Swap "notifications" for "alerts" in the lines starting with the line that contains "Click the 수정 pencil edit button" and going on through the line that contains "coord(1056,21)". Return only those lines, with everything else left as it is.

(Target position records)

----

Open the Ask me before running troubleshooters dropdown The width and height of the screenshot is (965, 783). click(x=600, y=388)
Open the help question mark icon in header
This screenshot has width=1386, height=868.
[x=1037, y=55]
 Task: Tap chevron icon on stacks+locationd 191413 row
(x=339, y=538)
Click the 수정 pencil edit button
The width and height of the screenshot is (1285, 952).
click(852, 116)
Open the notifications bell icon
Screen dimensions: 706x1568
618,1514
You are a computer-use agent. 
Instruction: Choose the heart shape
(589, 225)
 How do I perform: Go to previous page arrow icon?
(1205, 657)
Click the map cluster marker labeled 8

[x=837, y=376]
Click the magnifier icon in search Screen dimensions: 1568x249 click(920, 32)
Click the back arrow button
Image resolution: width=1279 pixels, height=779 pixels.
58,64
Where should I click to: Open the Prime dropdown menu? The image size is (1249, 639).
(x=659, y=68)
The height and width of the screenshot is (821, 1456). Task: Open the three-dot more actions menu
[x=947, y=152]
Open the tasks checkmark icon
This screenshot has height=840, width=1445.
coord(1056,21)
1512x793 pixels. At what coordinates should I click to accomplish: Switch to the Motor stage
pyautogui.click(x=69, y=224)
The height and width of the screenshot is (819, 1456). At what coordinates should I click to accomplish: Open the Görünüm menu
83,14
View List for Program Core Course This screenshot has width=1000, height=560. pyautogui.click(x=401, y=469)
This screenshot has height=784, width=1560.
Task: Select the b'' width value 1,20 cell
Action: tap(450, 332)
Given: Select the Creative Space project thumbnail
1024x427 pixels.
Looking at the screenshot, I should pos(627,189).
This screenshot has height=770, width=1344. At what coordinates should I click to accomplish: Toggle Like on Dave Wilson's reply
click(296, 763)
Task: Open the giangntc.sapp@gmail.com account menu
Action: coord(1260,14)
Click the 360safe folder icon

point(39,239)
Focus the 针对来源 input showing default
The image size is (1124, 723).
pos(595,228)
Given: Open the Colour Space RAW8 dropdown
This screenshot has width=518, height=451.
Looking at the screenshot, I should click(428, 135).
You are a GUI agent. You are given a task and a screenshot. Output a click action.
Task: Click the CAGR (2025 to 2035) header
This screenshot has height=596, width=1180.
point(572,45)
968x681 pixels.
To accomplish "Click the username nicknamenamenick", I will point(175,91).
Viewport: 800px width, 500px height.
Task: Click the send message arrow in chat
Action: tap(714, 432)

----

■ Reply to the task:
Click the 수정 pencil edit button
The width and height of the screenshot is (1285, 952).
click(852, 116)
Open the alerts bell icon
Screen dimensions: 706x1568
618,1514
You are a computer-use agent. 
Instruction: Choose the heart shape
(589, 225)
 How do I perform: Go to previous page arrow icon?
(1205, 657)
Click the map cluster marker labeled 8

[x=837, y=376]
Click the magnifier icon in search Screen dimensions: 1568x249 click(920, 32)
Click the back arrow button
Image resolution: width=1279 pixels, height=779 pixels.
58,64
Where should I click to: Open the Prime dropdown menu? The image size is (1249, 639).
(x=659, y=68)
The height and width of the screenshot is (821, 1456). Task: Open the three-dot more actions menu
[x=947, y=152]
Open the tasks checkmark icon
This screenshot has height=840, width=1445.
coord(1056,21)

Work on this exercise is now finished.